**RECORDS SUPPLIED**
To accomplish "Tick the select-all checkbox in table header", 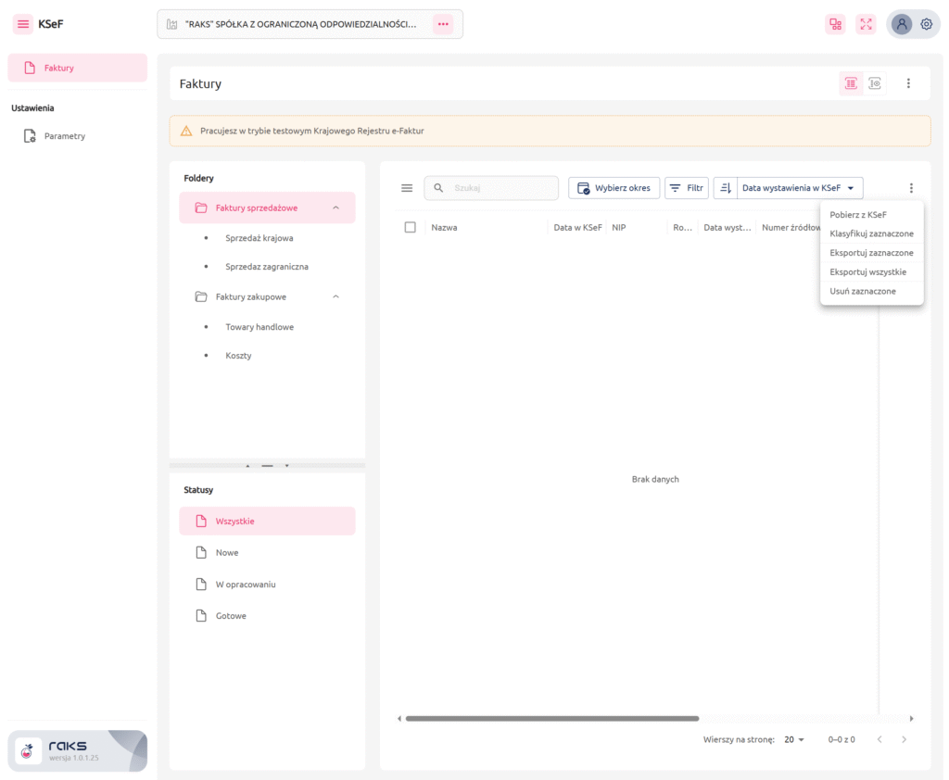I will point(411,227).
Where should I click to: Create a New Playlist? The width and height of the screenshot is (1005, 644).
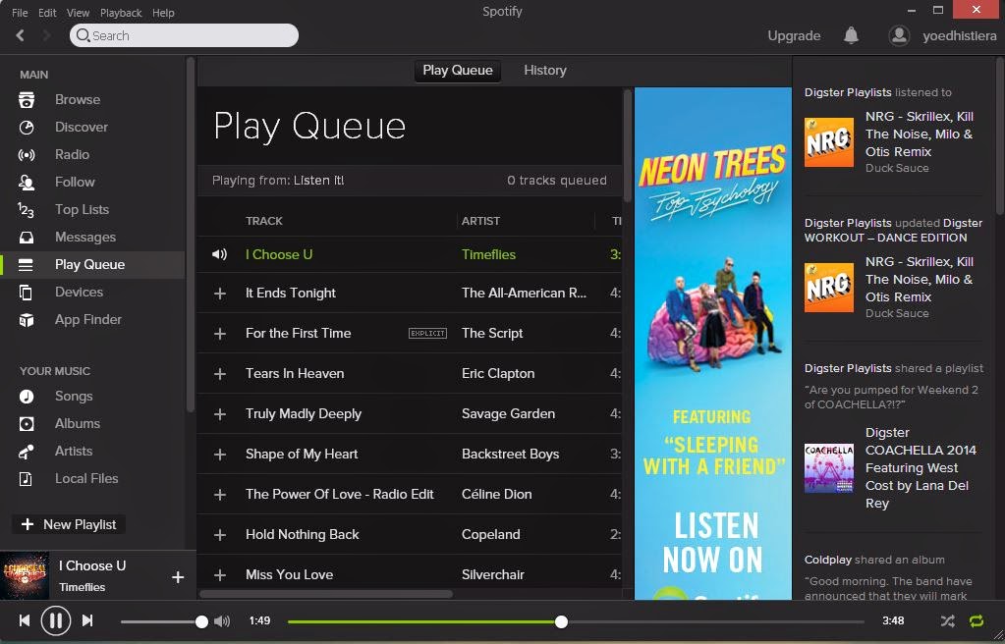[69, 524]
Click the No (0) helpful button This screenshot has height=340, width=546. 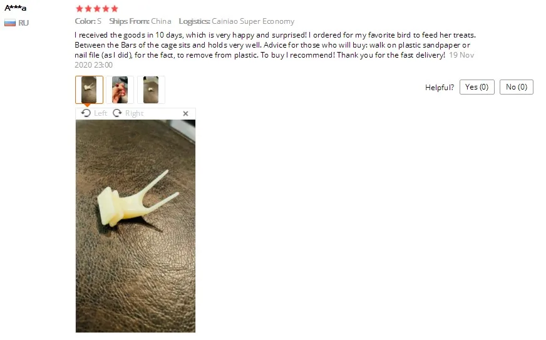tap(517, 87)
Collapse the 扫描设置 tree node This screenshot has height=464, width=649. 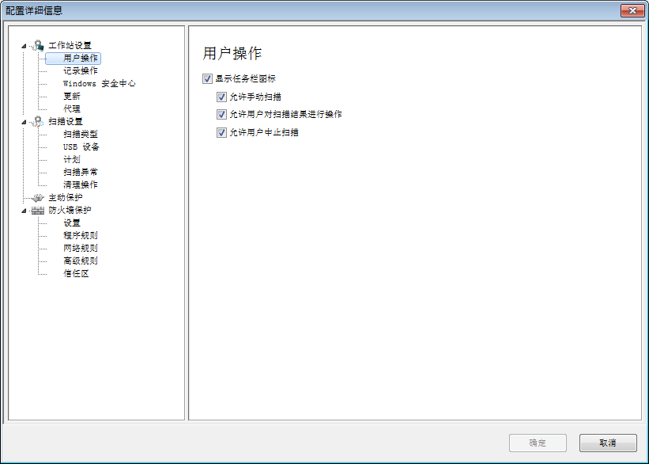pyautogui.click(x=24, y=122)
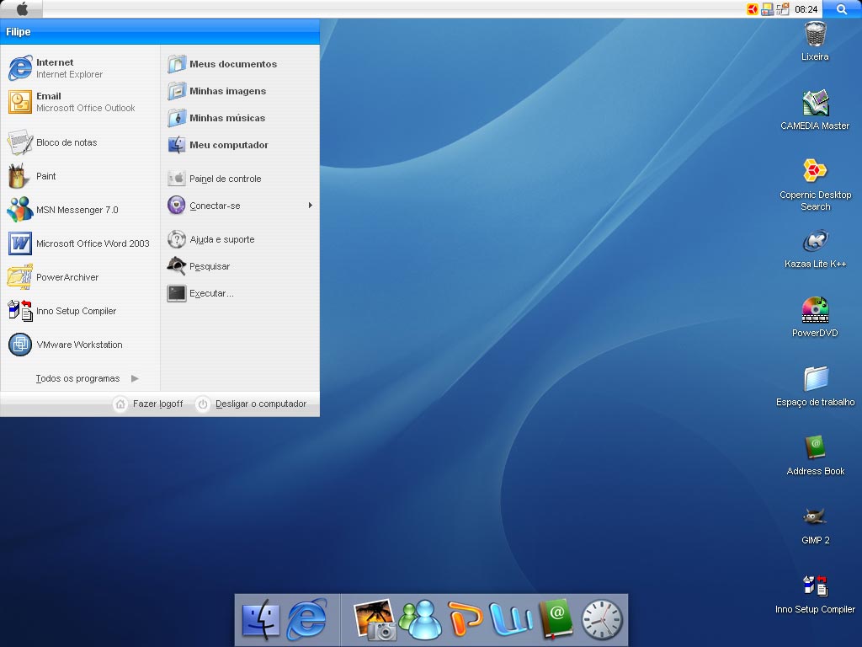Open the photo camera icon in the dock
The height and width of the screenshot is (647, 862).
[375, 620]
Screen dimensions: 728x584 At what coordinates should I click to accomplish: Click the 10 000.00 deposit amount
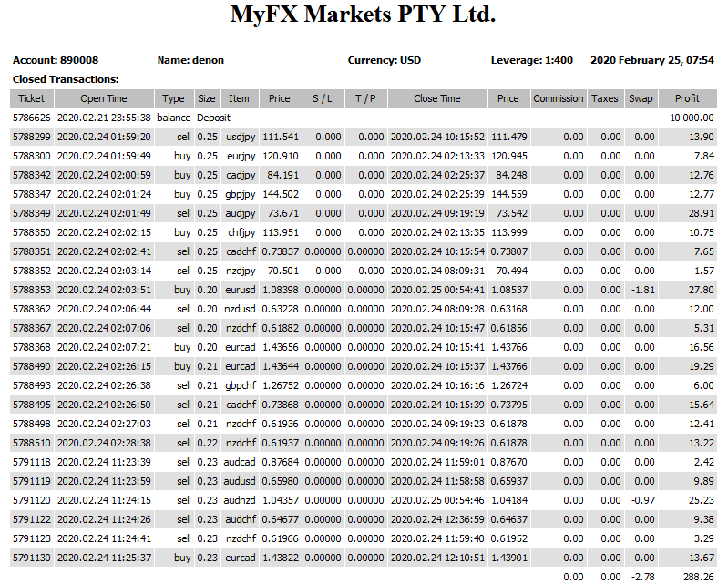[692, 118]
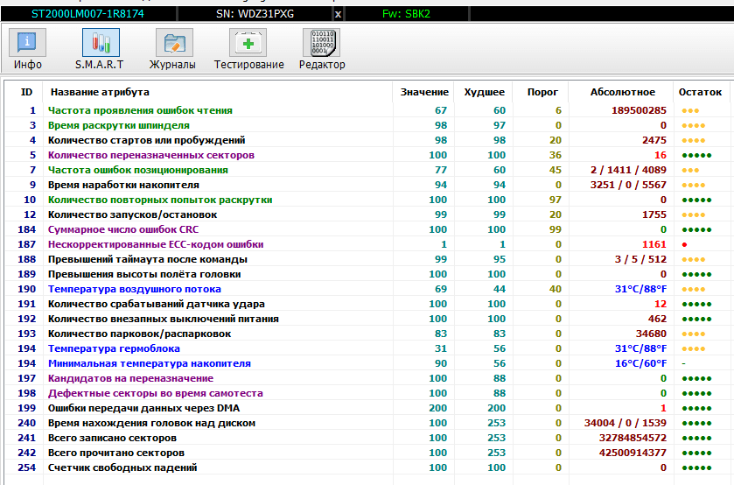The width and height of the screenshot is (734, 485).
Task: Select the S.M.A.R.T toolbar icon
Action: pos(101,44)
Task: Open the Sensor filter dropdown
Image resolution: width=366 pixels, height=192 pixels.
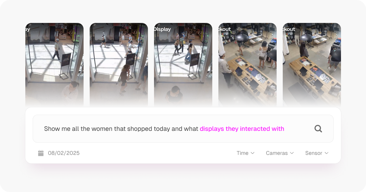Action: (x=317, y=153)
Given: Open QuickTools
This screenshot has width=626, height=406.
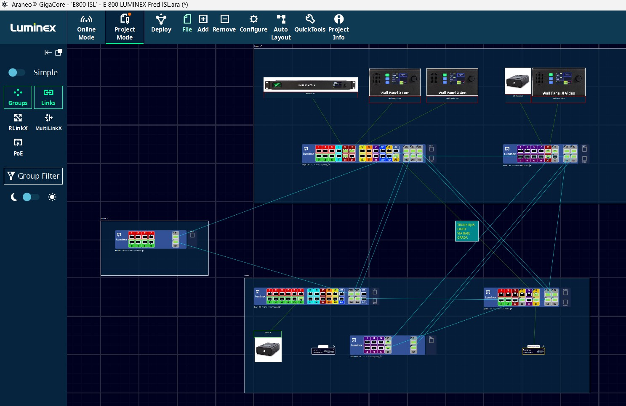Looking at the screenshot, I should coord(310,24).
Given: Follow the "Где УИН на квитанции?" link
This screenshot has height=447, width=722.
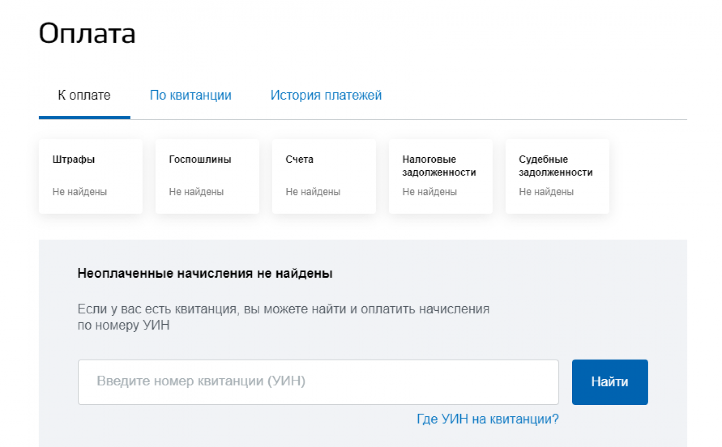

**EXERCISE BRIEF**
Among the records, find the lines that contain "Given" and copy each of them.

**SOLUTION**
Given: Open QuickTools
Given: Follow the "Где УИН на квитанции?" link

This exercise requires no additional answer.